Changing care practices within families, demographic changes, and the increase of the elderly population in need of care, together with shifting attitudes in favor of home-based (as opposed to institutional) care before and mainly after the COVID-19 epidemic, have rendered domestic care services increasingly important in EU countries.
Despite the long-held association of paid domestic work with the unpaid work performed by women in their own homes, domestic work is an increasingly diverse sector encompassing a diverse set of tasks. However, during the pandemic, the set of duties expected from domestic workers, particularly women, became even broader, with 49.3% of them reporting negative changes in their professional lives (Oxfam, 2020). More specifically, significant numbers of domestic carers have been asked to use technological software and applications to monitor their clients’ health needs, provide clients with extensive medical care, physical and psychological therapy and even nursing. Yet, a substantial share of care workers has either a limited empirical or no prior knowledge before embarking on in-home care positions.
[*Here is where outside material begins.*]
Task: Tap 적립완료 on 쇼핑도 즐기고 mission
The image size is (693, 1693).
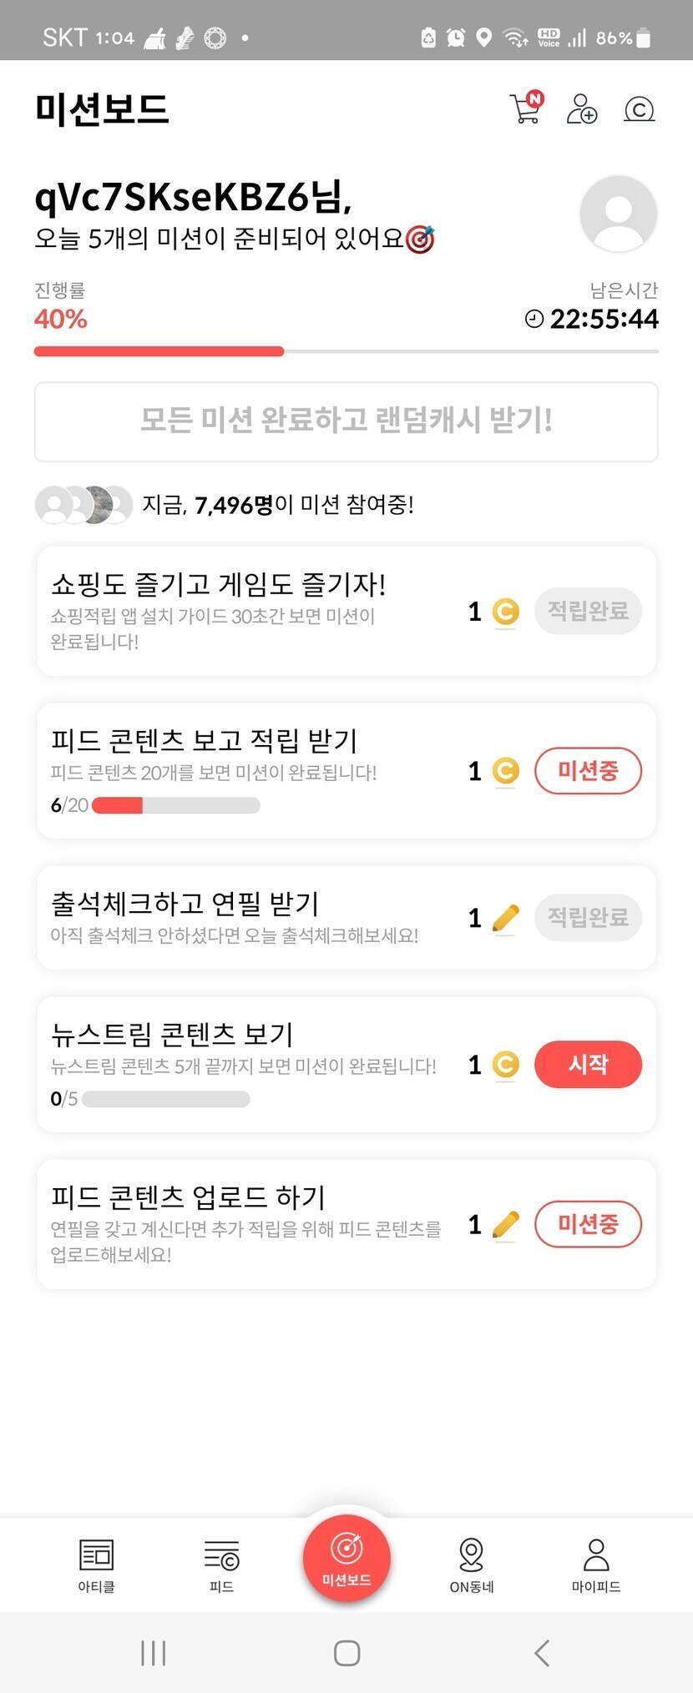Action: click(x=588, y=611)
They are among the most vulnerable groups of workers and at heightened risk of contagion, social precarity, and exploitation.
DOCUP is a 28 months Erasmus Plus project that aims to equip domestic care workers with a mix of social care, transversal, and attitudinal skills to ensure resilient employment pathways able to respond to challenges such as those raised by the COVID-19 pandemic. In addition, the project also intends to contribute towards advancing the regulatory environment and working conditions pertaining to domestic care (at the institutional level).
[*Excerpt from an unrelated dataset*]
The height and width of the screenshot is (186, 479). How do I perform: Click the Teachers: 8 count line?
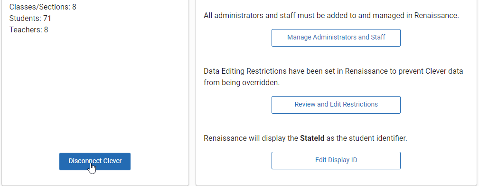click(28, 29)
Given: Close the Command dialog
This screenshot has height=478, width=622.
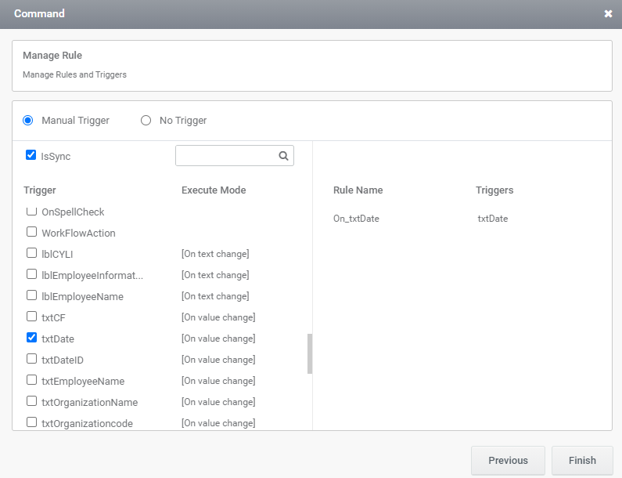Looking at the screenshot, I should (x=608, y=14).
Coordinated by the Folkuniversitetet of Uppsala (Sweden), the DOCUP Consortium is composed of 5 institutions and organizations based in Italy (Anziani e non solo), Greece (Promea), Spain (Infodef) and Poland (University of Humanities and Economics in Lodz) active in education and training and support to innovation in care services.
Among the expected outcomes of the project: an evidence-based course curriculum on critical skills and practices required for up-to-date care provision; innovative open-access resources to upskill care workers and a collection of best practices and recommendations to address policy gaps and structural vulnerabilities concerning the training and professional development of domestic care workers.